Provisioned Capacity

  • Read Capacity Units
  • Write Capacity Units
  • 5 default.
  • Each query can use more than one RCU/WCU
  • Known load and query patterns.
  • Auto-scaling can happen of the provisioned capacity based on utilization based on minimum and maximum capacity.

On-Demand

  • Scaled on demand
  • Not as cost-effective as provisioned.

Encryption

  • Default is on
  • Customer managed or AWS managed Key can be selected.

Advantages

  • Fully managed - backup, redundancies
  • Schemaless
  • Auto HA - Across 3 AZ
  • Fast ms and unlimited scalability.
  • Constant performance.

Disadvantages

  • Eventual consistency due to replication
  • Queries not flexible as SQL
  • Max record size of 400KB
  • 20 global and 5 secondary index per table.
  • Max number of tables per account - can be adjusted by AWS
  • PovisionedThroughputException.
  • Adjustments take a few mins.

Redshift

Properties and advantages

  • Based on Postgre SQL
  • Massively parallel processing
  • Columnar data storage
  • Result caching

Structure

  • Cluster has a database and at least one compute node.

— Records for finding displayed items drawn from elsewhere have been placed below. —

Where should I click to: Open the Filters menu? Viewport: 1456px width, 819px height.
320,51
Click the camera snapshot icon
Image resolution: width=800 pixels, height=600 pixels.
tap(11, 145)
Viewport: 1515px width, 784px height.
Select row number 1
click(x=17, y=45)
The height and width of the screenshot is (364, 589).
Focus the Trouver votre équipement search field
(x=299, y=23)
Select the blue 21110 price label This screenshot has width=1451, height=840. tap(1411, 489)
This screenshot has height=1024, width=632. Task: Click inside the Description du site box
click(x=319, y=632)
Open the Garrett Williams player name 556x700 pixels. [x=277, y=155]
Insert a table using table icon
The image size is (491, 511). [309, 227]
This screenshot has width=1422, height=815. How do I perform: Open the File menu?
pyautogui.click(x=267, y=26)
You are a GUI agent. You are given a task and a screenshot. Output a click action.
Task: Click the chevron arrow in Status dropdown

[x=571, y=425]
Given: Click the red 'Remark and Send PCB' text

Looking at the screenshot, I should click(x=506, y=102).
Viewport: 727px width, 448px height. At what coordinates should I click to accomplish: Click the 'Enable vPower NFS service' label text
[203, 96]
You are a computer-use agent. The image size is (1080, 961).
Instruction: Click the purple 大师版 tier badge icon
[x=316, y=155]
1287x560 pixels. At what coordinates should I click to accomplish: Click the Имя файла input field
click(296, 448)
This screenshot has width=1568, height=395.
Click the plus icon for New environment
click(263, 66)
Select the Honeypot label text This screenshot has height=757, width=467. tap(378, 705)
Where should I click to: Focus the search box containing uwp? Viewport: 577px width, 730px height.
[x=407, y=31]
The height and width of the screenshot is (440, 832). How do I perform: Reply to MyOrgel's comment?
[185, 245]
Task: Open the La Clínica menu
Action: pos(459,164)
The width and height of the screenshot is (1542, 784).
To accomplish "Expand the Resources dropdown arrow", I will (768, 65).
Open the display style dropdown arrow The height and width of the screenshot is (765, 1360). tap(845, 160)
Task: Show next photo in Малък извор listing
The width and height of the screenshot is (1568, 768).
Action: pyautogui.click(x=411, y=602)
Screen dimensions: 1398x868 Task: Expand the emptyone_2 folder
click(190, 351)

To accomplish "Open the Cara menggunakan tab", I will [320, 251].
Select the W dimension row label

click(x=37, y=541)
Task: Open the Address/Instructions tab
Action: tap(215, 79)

More than one compute node has a leader node.
  • Leader node is the gateway to the cluster and creates the execution plans for query.
  • Compute Nodes can be of two types:
    • RA3 node types - High performance and scalable
    • Dense node types - High performance with fixed local SSD
  • Nodes can be between 1-32.

Communication

  • JDBC
  • ODBD

Metrics

  • Disk usage is available in CloudWatch
  • CPU and Memory Utilization - Query/ Load performance data is only available from Redshift console and not CloudWatch.

Access to other sources

  • Accessing data from S3 can be provided by IAM Roles to Redshift.

Backup

  • Automated snapshots for backups
  • Optionally - Backup cluster to a secondary region.